[Records drawn from a dataset]
Start of Block

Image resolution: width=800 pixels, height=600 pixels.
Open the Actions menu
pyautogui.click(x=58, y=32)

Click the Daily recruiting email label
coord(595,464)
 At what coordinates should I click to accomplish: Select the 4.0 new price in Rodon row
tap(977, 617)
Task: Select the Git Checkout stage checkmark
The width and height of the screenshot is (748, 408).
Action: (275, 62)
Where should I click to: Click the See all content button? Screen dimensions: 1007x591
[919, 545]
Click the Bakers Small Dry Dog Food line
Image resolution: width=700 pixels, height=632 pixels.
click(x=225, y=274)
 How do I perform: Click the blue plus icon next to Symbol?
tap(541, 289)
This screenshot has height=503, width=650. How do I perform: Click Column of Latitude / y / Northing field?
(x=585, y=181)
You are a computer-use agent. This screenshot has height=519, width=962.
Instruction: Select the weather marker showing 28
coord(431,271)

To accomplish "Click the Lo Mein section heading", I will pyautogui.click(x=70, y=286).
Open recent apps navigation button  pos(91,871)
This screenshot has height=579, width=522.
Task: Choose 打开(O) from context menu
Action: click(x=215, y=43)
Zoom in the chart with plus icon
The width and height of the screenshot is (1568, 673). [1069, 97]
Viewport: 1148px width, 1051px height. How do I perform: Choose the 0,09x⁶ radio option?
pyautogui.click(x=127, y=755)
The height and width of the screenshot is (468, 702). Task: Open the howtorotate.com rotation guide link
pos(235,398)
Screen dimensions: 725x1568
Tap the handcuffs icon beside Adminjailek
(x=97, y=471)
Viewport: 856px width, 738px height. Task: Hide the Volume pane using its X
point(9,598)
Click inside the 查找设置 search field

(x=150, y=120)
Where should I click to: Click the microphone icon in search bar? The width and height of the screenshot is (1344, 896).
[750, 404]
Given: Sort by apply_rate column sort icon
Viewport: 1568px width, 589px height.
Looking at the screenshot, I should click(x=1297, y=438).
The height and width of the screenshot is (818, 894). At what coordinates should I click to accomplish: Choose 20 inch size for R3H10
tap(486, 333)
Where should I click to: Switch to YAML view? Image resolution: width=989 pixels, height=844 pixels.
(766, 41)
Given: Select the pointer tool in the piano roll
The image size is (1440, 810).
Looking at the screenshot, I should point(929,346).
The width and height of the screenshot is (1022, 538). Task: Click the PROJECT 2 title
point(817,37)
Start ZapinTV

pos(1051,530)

End of Block

■ About this exercise:
From the records above, print only the lines between the one holding "Click the Daily recruiting email label" and the one holding "Task: Select the Git Checkout stage checkmark", inclusive, exactly as they stand.

■ Exercise answer:
Click the Daily recruiting email label
coord(595,464)
 At what coordinates should I click to accomplish: Select the 4.0 new price in Rodon row
tap(977, 617)
Task: Select the Git Checkout stage checkmark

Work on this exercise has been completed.